>> BEGIN

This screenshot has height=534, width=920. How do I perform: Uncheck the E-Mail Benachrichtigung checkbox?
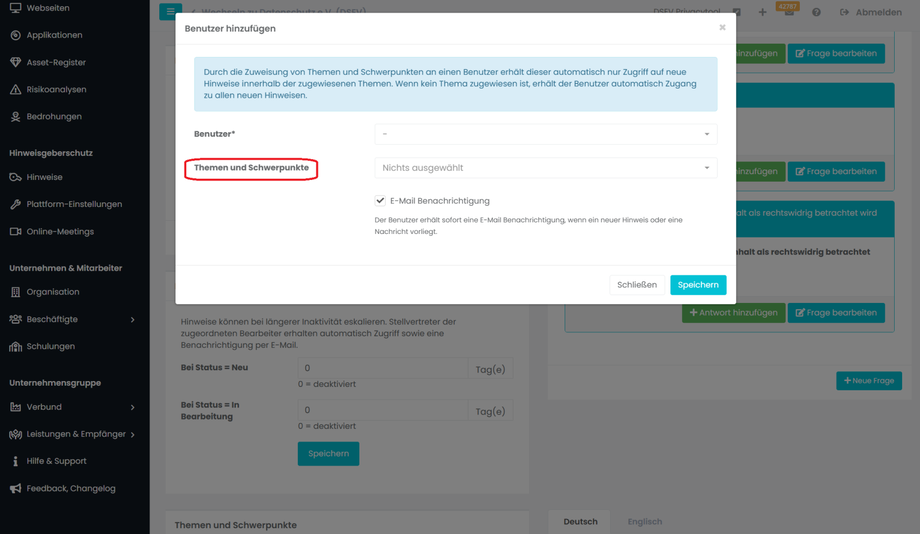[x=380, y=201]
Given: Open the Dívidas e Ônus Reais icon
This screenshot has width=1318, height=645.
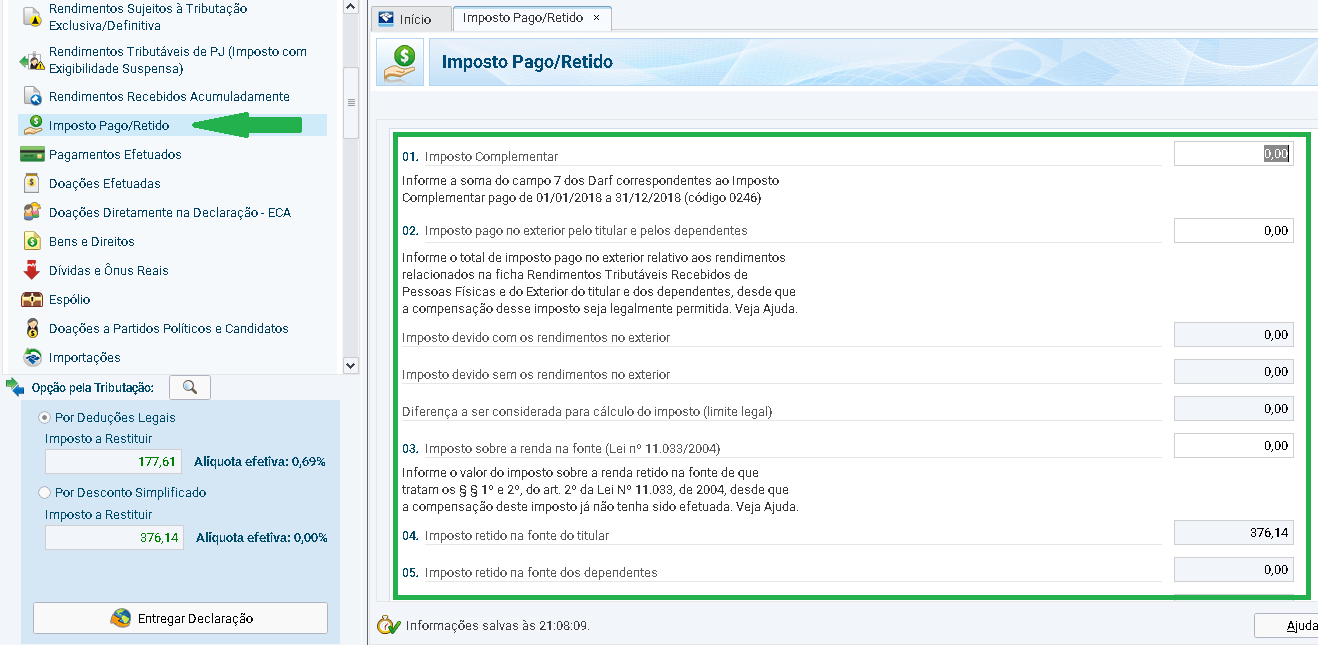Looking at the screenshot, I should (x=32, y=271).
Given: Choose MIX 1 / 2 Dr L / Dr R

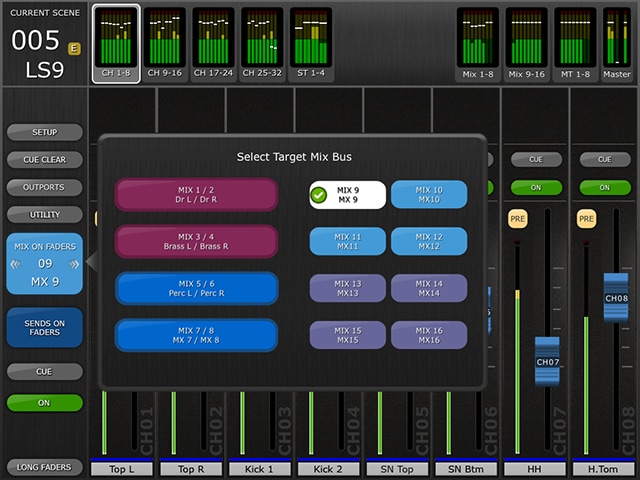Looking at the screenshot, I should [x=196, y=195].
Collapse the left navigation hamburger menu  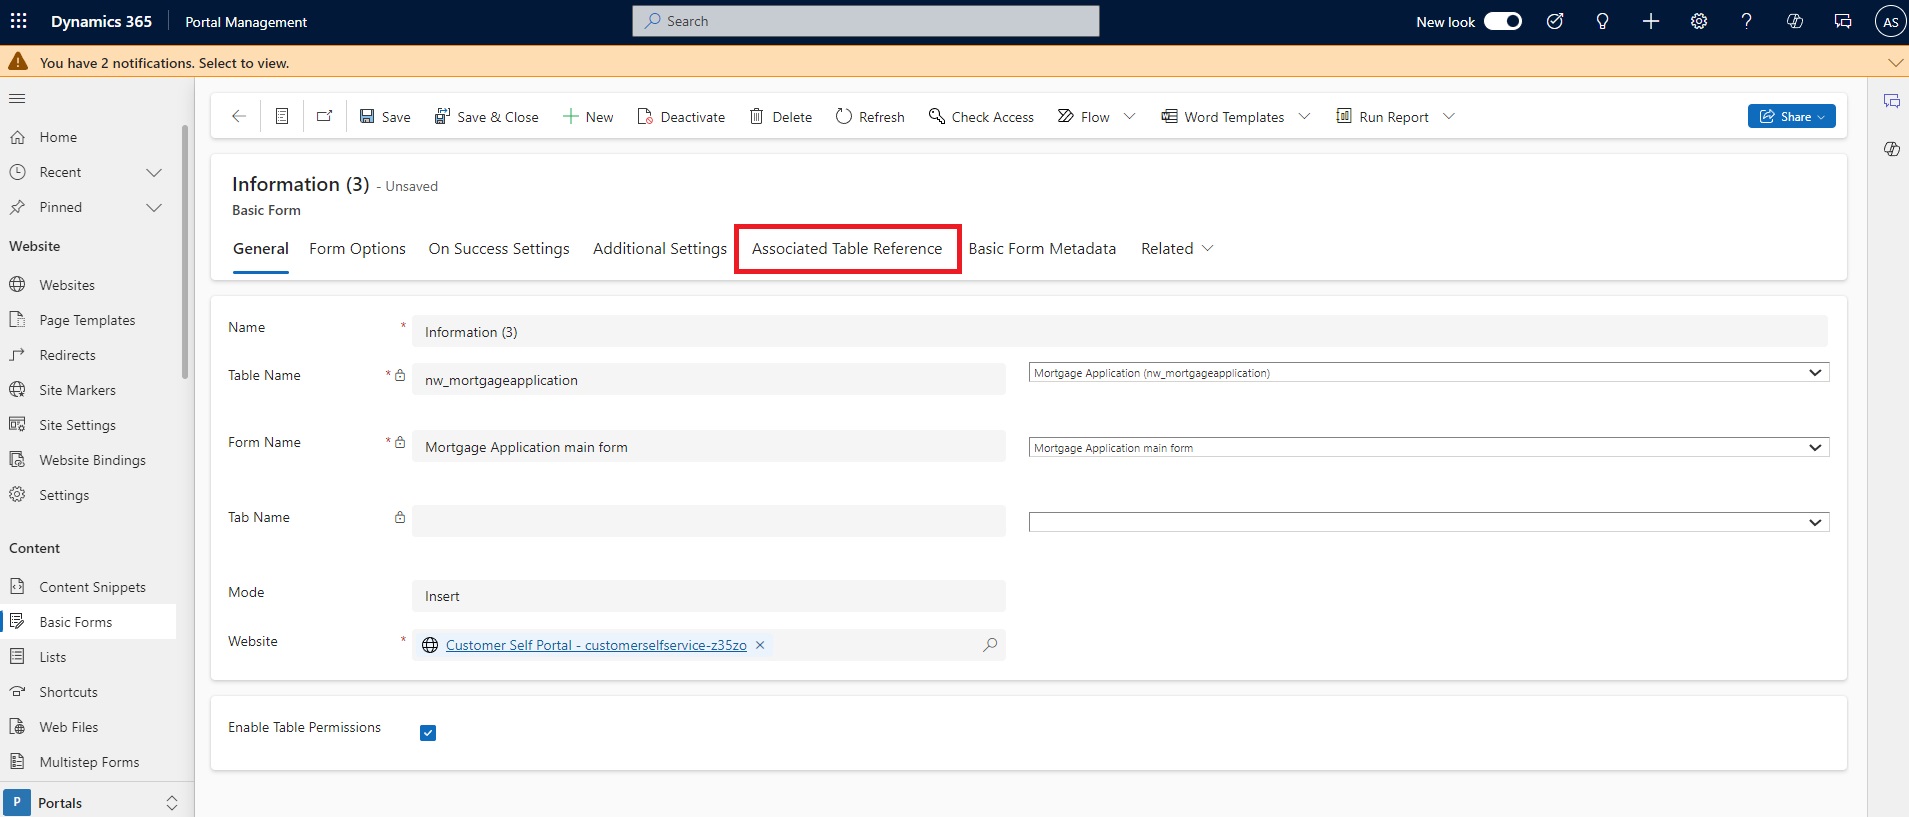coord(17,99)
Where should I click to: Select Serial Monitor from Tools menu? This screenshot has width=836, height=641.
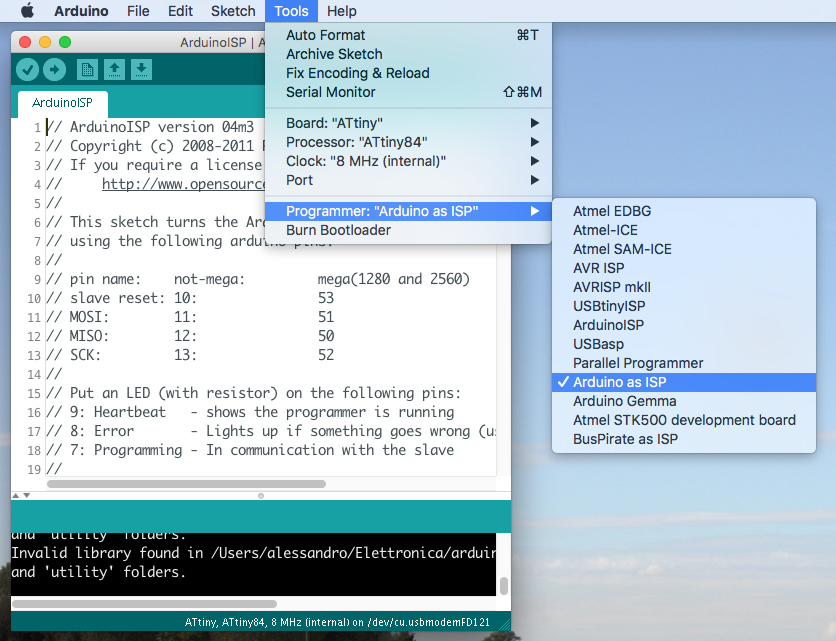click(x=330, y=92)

>> END

§ **Written request**:
Count the lines in the data above that contain the word "height", and reply with that number alone.

§ **Exercise solution**:
3